O artigo 9.º n° 4, do Código de Processo Civil confere personalidade judiciária aos condomínios para ações relativas às partes comuns, reforçada pelo artigo 1417.º, que determina a representação pelo administrador. Aqui, a Torre Lua e a Galeria Maré demonstram autonomia, com orçamentos próprios e contratos de manutenção distintos, não se beneficiando do elevador da Torre Sol.
Solução
A penhora das contas é indevida, pois viola o artigo 1404.º, n.º 1, ao atingir condóminos não responsáveis pela dívida.
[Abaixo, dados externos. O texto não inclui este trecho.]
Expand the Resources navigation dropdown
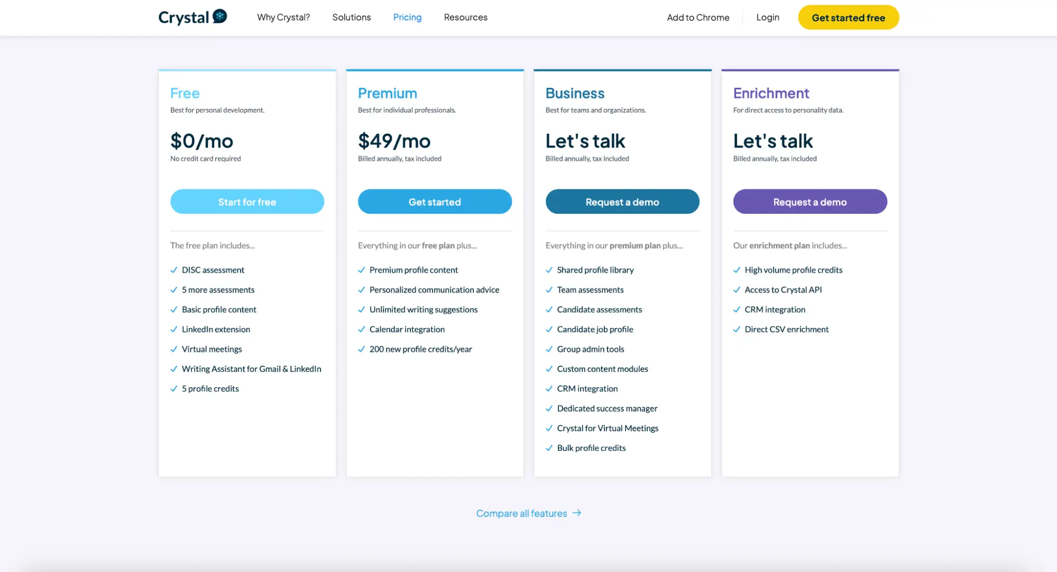 coord(465,17)
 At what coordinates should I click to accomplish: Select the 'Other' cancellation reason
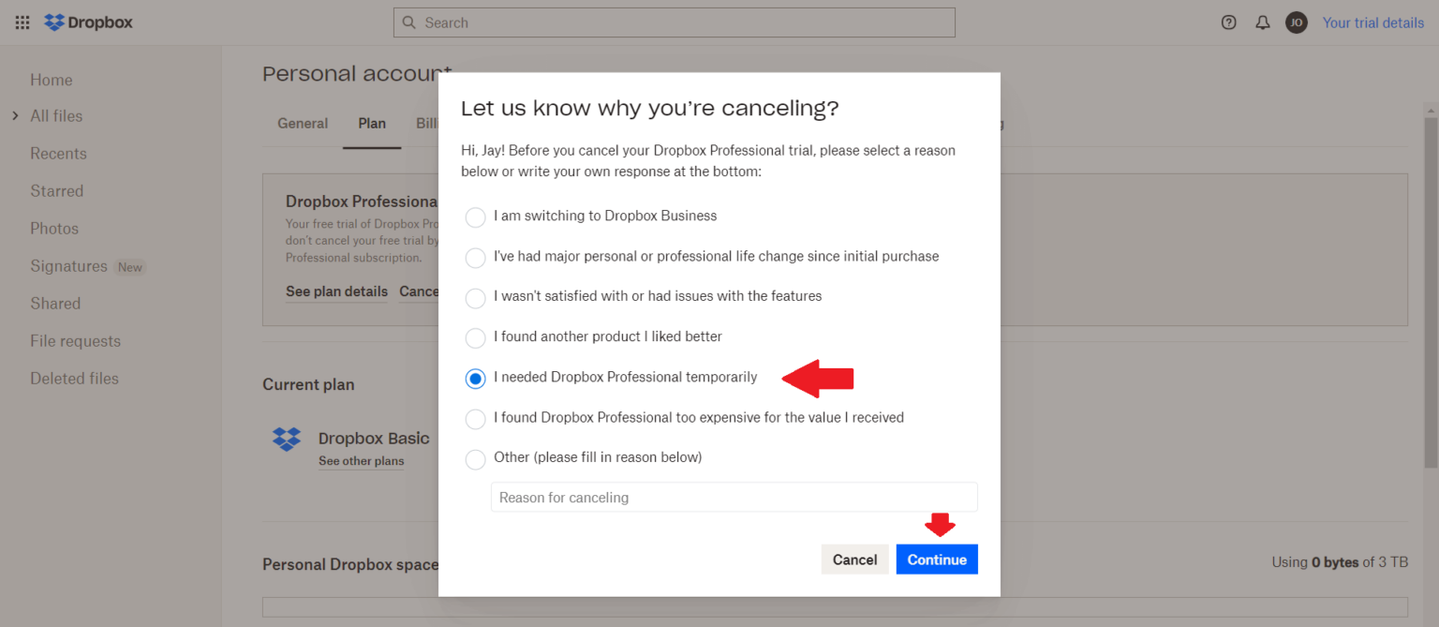(475, 459)
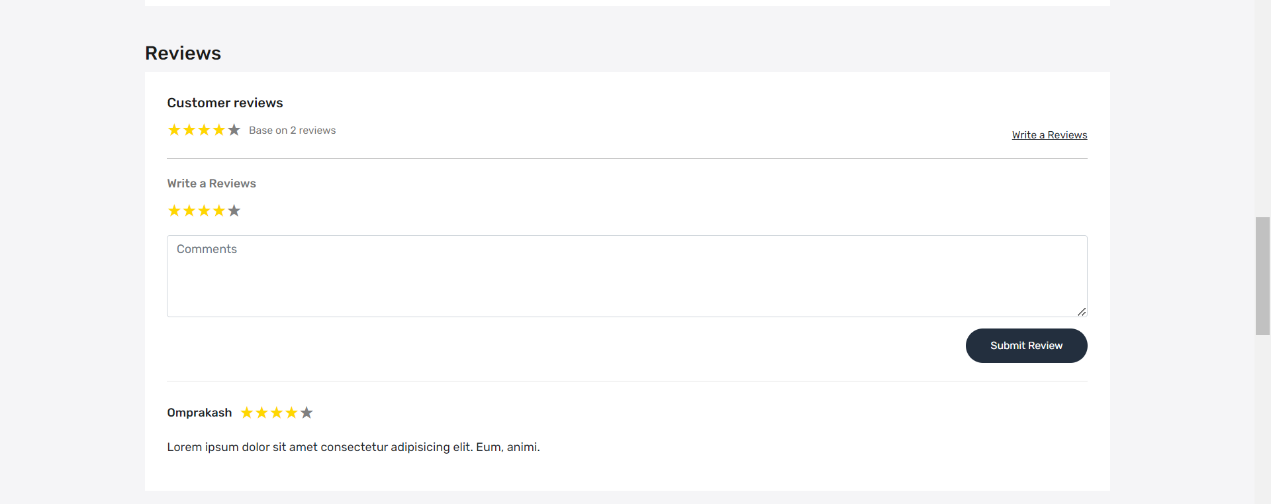This screenshot has width=1271, height=504.
Task: Select the fourth yellow rating star
Action: (x=218, y=211)
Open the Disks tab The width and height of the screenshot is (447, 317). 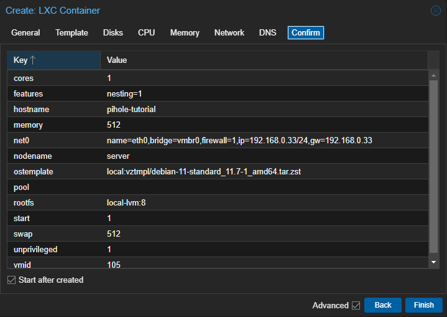click(x=113, y=33)
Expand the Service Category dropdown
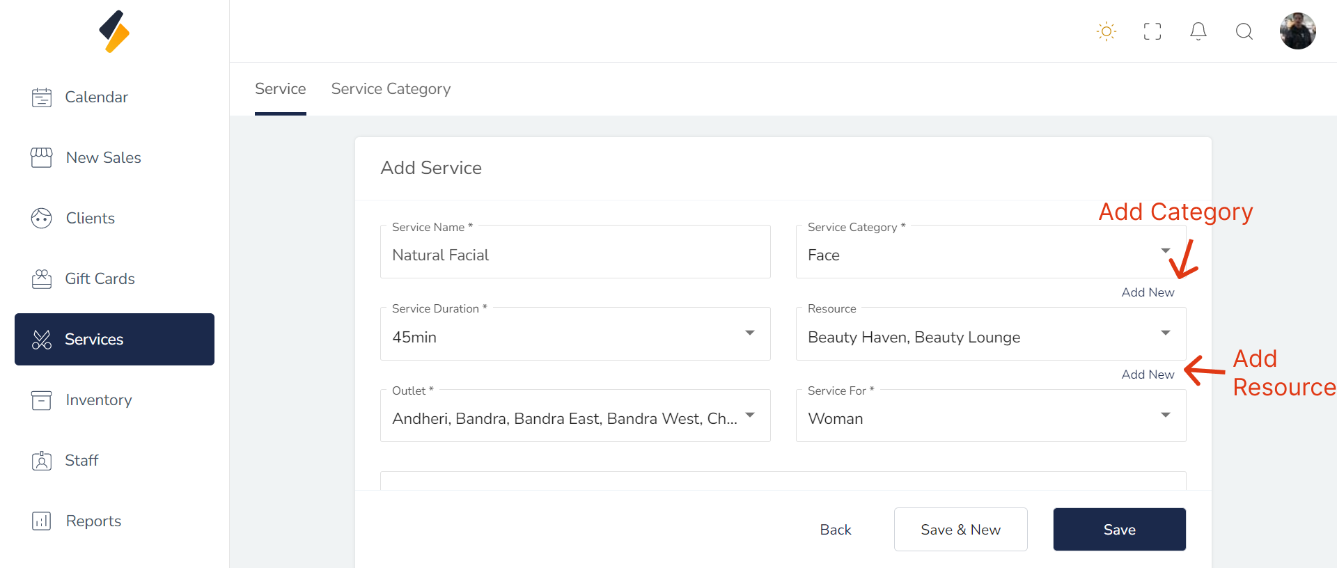Viewport: 1337px width, 568px height. (x=1165, y=251)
A Torre Lua e a Galeria Maré têm personalidade judiciária (artigo 12.º, al. e), sendo legítimas para contestar a penhora, que deve limitar-se às contas da Torre Sol.Nestes termos deve Revogar-se a penhora sobre as contas dos outros blocos, prosseguindo a execução contra o devedor correto.
Conclusão
O Edifício Sol Nascente comporta três condomínios autónomos, cada um com direitos e deveres próprios. A ElevaCabo deve direcionar a cobrança apenas à Torre Sol, respeitando a autonomia dos blocos, nos termos dos artigos 1395.º, 1401º, 1404.º, n.º 4, 1410.º, n.º 1, 1417.º do Código Civil e 9.º, al. e), do Código de Processo Civil.